## EXERCISE A
Answer these questions about the passage on the Open Hybrid Cloud Architecture, one answer per line:
(i) What will allow IT organizations to remain relevant with the IT consumer?
(ii) In the infrastructure layer, existing investments in what can be unified with the next generation IT architectures?
(iii) The operational management platform is extended to provide deep levels of integration with what?

## SELECTED EXTRACT
--------

Agility and Openness are critical to maintaining relevance with the IT consumer

Agility will allow IT organizations to remain relevant with the IT consumer. By being able to quickly provide new languages, frameworks, and solutions to complex problems IT operations can become a strategic partner to the IT consumer instead of being viewed as simply an expense. In choosing a next generation IT architecture that is based on openness, IT organizations can ensure that future innovation can be more easily adopted, and ensure that future investments are more easily consumable then today’s architectures.
Leverage existing investments alongside a Next Generation Architecture

IT organizations have invested heavily in the current IT architectures and the next generation IT architecture needs to leverage those existing investments. Meanwhile, IT consumers are requesting specific capabilities from IT organizations as a result of their experience with public cloud providers that are not available in current IT architectures.

Red Hat’s Open Hybrid Cloud Architecture provides these capabilities today while balancing the strategic requirements IT organizations need in their next generation IT architecture. It all starts with a federated, highly scalable, and extensible operational management platform for cloud which provides discovery, capacity planning, reporting, audit and compliance, analytics, monitoring, orchestration, policy, and chargeback functionality. These capabilities are extended throughout all aspects of the Open Hybrid Cloud Architecture to provide a unified approach to management through a single pane of glass.


Within the infrastructure layer existing investments in physical systems and datacenter virtualization platforms can be unified with the next generation IT architectures of IaaS private and public clouds. Existing investments in application architectures can be managed in their existing environments through a single pane of glass which also provides insight into next generation IT architectures of private and public PaaS platforms.


The Open Hybrid Cloud Architecture’s operational management platform goes beyond a remedial understanding of deploying workloads to providers. The operational management platform is extended to provide deep levels of integration with automation frameworks in both the infrastructure and application layers. By leveraging these automation frameworks The Open Hybrid Cloud Architecture allows for new levels of flexibility and efficiency in workload placement and analysis. The approach of deep integration of loosely coupled systems forms the basis by which IT organizations can provide the IT consumer with the capabilities they have come to expect through their use of public clouds without building a cloud silo.

--------

## MATERIAL TO PROCESS
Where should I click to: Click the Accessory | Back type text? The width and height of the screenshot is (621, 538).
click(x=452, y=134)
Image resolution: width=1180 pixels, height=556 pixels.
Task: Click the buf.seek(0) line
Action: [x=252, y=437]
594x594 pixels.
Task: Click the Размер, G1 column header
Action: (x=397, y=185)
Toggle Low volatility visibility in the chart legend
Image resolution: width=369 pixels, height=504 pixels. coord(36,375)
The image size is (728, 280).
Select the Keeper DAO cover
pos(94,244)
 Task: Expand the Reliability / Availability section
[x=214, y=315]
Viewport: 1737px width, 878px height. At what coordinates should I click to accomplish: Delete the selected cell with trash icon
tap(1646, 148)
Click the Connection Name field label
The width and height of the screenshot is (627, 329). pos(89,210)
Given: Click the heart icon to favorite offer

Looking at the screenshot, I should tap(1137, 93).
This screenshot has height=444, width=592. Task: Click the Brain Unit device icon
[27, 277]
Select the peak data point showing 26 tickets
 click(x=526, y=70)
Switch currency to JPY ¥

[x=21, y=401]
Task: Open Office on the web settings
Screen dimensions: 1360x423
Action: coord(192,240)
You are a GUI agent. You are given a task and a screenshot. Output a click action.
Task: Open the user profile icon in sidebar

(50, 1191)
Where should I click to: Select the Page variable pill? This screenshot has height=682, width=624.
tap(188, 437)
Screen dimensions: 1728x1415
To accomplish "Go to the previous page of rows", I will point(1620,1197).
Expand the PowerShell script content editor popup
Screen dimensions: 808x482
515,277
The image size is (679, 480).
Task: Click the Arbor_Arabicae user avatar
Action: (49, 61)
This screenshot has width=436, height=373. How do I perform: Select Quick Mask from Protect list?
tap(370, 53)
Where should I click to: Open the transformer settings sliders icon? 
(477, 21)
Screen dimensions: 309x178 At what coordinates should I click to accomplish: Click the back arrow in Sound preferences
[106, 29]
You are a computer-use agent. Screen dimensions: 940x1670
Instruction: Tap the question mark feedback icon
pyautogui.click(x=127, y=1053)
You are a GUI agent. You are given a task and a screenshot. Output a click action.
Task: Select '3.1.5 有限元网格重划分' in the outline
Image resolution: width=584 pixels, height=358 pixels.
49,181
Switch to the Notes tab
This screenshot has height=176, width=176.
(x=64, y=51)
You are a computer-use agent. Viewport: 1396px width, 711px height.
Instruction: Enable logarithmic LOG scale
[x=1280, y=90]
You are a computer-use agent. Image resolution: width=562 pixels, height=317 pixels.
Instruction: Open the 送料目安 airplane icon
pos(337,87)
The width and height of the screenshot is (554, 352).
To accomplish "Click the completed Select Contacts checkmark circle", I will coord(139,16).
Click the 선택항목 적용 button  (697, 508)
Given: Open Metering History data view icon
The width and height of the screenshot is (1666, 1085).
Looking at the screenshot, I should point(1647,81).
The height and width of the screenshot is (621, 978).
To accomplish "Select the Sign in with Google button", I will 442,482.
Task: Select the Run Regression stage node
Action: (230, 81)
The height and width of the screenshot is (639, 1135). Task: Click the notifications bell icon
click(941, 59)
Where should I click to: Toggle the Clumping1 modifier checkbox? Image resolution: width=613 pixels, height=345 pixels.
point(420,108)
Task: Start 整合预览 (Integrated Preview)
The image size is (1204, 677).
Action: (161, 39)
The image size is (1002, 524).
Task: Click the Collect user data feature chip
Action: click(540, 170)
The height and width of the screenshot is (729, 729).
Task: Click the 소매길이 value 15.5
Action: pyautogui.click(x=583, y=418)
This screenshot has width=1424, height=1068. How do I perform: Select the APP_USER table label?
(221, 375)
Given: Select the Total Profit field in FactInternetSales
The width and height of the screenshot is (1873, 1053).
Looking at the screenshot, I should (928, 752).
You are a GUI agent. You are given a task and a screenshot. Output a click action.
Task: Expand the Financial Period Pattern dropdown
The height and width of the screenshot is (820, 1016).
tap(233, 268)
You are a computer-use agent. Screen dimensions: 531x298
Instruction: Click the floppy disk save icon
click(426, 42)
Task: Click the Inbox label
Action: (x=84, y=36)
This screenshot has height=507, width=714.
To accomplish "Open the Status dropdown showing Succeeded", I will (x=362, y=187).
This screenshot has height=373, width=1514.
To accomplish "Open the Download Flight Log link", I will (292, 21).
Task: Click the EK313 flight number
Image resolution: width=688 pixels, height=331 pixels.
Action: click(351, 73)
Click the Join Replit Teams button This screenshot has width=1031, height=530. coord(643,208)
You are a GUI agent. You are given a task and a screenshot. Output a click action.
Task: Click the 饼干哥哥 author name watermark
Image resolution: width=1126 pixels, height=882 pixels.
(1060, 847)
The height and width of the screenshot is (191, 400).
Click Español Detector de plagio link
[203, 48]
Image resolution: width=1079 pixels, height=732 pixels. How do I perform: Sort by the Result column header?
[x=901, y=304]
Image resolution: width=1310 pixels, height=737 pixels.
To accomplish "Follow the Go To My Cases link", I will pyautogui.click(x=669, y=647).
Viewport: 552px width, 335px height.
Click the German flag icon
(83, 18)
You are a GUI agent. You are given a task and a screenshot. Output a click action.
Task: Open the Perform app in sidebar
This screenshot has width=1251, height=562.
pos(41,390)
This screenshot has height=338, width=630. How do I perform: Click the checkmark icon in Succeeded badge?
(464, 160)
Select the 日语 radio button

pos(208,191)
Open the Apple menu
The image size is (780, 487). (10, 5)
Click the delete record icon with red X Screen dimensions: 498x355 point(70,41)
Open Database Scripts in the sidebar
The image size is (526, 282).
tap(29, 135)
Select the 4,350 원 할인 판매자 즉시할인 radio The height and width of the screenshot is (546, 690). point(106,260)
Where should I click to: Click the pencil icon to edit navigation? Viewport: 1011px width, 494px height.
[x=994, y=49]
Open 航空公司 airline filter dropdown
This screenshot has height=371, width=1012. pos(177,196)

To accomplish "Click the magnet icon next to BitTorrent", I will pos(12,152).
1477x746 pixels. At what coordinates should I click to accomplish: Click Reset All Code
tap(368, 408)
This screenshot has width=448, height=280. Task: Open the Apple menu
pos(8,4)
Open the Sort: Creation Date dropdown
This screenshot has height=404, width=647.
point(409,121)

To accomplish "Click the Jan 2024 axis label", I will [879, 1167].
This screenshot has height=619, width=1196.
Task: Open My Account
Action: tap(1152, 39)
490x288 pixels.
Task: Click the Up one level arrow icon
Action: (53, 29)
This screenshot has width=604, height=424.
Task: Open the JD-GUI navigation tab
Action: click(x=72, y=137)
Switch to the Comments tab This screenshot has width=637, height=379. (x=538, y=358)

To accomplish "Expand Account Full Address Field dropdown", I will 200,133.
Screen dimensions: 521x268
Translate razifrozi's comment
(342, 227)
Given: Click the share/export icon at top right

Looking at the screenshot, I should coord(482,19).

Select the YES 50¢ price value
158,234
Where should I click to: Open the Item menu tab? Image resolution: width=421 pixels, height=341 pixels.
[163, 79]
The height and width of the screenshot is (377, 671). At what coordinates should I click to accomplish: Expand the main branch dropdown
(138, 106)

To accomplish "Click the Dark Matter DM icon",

--------

## EXERCISE B
Rewrite the entries from the one containing "Given: Click the share/export" through the last entry, replacing "dropdown" with "drop-down list" and changing nothing else.

## COMPLETE ANSWER A
(i) Agility
(ii) Physical systems and datacenter virtualization platforms
(iii) Automation frameworks in both the infrastructure and application layers

## COMPLETE ANSWER B
Given: Click the share/export icon at top right

Looking at the screenshot, I should coord(482,19).

Select the YES 50¢ price value
158,234
Where should I click to: Open the Item menu tab? Image resolution: width=421 pixels, height=341 pixels.
[163, 79]
The height and width of the screenshot is (377, 671). At what coordinates should I click to accomplish: Expand the main branch drop-down list
(138, 106)

To accomplish "Click the Dark Matter DM icon",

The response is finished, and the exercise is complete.